As of June 30, 2022, we had cash of $88,568. We intend to use the funds held outside the Trust Account primarily to identify and evaluate target businesses, perform business due diligence on prospective target businesses, travel to and from the offices or similar locations of prospective target businesses or their representatives or owners, review corporate documents and material agreements of prospective target businesses, structure, negotiate and complete a Business Combination.
Until the consummation of a Business Combination, the Company will be using the funds not held in the Trust Account for identifying and evaluating prospective acquisition candidates, performing due diligence on prospective target businesses, paying for travel expenditures, selecting the target business to acquire, and structuring, negotiating and consummating the Business Combination.

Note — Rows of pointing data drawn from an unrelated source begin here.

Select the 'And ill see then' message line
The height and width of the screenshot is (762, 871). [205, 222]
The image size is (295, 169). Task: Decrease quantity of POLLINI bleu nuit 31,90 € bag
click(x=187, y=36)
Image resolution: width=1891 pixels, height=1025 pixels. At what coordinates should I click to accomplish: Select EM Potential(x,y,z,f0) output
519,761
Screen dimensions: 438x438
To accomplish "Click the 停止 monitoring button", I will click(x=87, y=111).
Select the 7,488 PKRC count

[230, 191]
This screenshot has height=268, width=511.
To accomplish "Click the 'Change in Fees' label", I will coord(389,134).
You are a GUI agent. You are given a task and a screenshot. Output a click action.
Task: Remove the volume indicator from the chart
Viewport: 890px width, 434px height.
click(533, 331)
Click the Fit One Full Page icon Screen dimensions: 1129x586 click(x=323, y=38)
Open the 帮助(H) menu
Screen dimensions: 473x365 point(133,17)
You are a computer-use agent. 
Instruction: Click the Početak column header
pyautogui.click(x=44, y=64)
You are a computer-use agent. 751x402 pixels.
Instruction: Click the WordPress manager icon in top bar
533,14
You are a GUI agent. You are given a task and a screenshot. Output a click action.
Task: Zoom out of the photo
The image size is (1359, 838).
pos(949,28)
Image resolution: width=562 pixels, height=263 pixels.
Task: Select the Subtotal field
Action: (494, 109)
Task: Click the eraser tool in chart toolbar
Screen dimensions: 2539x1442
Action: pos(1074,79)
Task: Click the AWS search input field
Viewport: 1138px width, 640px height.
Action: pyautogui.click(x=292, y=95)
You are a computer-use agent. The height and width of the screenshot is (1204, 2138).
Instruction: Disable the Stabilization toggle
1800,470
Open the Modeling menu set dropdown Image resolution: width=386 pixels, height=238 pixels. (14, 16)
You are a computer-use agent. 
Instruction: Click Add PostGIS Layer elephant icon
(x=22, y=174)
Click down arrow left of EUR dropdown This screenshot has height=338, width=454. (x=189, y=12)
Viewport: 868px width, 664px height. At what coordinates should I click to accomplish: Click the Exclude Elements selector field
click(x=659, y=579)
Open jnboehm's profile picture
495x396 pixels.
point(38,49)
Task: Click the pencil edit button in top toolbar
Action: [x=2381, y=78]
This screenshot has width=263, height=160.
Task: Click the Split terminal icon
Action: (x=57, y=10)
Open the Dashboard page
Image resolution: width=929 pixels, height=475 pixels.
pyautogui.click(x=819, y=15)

The Company has incurred and expects to continue to incur significant costs in pursuit of its acquisition plans. The Company will need to raise additional capital through loans or additional investments from its Sponsor, stockholders, officers, directors, or third parties. The Company’s officers, directors and Sponsor may, but are not obligated to, loan the Company funds, from time to time or at any time, in whatever amount they deem reasonable in their sole discretion, to meet the Company’s working capital needs. Accordingly, the Company may not be able to obtain additional financing. If the Company is unable to raise additional capital, it may be required to take additional measures to conserve liquidity, which could include, but not necessarily be limited to, curtailing operations, suspending the pursuit of a potential transaction, and reducing overhead expenses. The Company cannot provide any assurance that new financing will be available to it on commercially acceptable terms, if at all. If the Company is unable to complete the Business Combination because it does not have sufficient funds available, the Company will be forced to cease operations and liquidate the Trust Account. These conditions raise substantial doubt about the Company’s ability to continue as a going concern one year from the date that these financial statements are issued.
On December 6, 2021, we issued a promissory note in the principal amount of $350,000 to our Sponsor. Such promissory note bears interest at 0.33% per annum and is repayable in full at the earlier of (i) March 15, 2023 or (ii) the date on which we consummate an initial Business Combination as contemplated by our amended and restated certificate of incorporation. If we do not consummate a Business Combination, we may use a portion of any funds held outside the Trust Account to repay the Note; however, no proceeds from the Trust Account may be used for such repayment. As of June 30, 2022, the outstanding balance under the Note amounted to an aggregate of $350,655, which includes $655 of accrued interest.
In connection with the Company’s assessment of going concern considerations in accordance with the FASB ASU 2014-15, “Disclosures of Uncertainties about an Entity’s Ability to Continue as a Going Concern,” management has determined that if we are unable to complete a Business Combination by March 15, 2023, then the Company will cease all operations except for the purpose of liquidating. The liquidity condition and the date for mandatory liquidation and subsequent dissolution raises substantial doubt about the Company’s ability to continue as a going concern. We plan to consummate a business combination prior to the mandatory liquidation date. No adjustments have been made to the carrying amounts of assets or liabilities should the Company be required to liquidate after March 15, 2023.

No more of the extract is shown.